Incorporant l'anthropologie, la sociologie, l'ethnomusicologie et ce que Thompson nomme une "bourse scolaire pour guérilla" (il dit : "laissons les crétins se débrouiller avec ça"), la carrière de Thompson tend vers une seule fin: un savant plaidoyer de la civilisation atlantique noire. Il passe sa vie à poursuivre ce frisson cérébral qui est de rendre cohérent et significatif tout ce qui est mal compris, ou vu comme aléatoire, superficiel ou obscur à son sujet. Comme un historien de l'art extrairait des plans détaillés de la basilique une compréhension de l'esprit médiéval ou de la statuaire romaine tardive une compréhension du déclin de l'empire, Thompson travaille sur l'iconographie de la salsa, les pas de danse, les vêtements, la sculpture, le geste et l'argot pour une définition de la négritude. Il aime montrer à quel point le "primitif" est sophistiqué. Comme archéologue, il donne vie à des artefacts; comme critique, il les déchiffre; et comme vrai croyant, il promeut leur valeur artistique et spirituelle.

Le dernier livre de Thompson, Flash of the Spirit, explique les racines de l'influence africaine dans le Nouveau Monde. Il est une sorte de Baedeker du funk. Un critique a écrit: "Ce livre fait pour l'histoire de l'art ce que le dunk shot a fait pour le basket-ball."

Sous la manche droite de sa chemise Brooks Brothers, Bob Thompson porte le bracelet d'initiation en maille de fer de la divinité chasseuse de rivière Yoruba.

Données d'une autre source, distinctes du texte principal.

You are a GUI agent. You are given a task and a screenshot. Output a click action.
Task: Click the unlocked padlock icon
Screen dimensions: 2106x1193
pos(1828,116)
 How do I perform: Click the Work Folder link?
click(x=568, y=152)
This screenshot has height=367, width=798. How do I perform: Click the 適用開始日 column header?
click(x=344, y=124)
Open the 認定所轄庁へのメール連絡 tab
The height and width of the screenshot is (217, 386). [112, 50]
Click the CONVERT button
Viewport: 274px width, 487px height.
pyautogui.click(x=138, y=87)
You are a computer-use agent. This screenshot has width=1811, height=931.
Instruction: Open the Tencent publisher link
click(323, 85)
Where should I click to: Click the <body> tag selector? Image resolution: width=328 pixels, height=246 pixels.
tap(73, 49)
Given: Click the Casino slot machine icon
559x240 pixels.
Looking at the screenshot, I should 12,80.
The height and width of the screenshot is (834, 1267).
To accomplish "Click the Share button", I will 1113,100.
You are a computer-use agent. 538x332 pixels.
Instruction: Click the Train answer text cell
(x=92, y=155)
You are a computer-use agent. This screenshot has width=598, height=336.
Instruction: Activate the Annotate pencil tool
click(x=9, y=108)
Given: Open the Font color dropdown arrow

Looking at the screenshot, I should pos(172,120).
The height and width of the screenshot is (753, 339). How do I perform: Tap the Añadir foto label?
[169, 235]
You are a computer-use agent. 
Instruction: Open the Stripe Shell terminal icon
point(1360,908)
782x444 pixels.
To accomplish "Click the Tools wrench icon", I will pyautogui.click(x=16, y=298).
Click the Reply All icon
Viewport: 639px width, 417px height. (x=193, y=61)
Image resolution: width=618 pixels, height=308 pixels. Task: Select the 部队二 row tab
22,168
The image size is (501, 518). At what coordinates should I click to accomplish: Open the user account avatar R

Avec ses deux enfants, son récent divorce, ses études à Yale et Andover et ses 55 ans, il ressemble à un avocat d'entreprise en pleine forme ou à un brillant dirigeant pétrolier américain qui aurait mené une carrière polyglotte à l'étranger. Il vit à New Haven, dans le manoir géorgien du maître du collège, où l'on peut entendre le son des percussions résonner dans la cour.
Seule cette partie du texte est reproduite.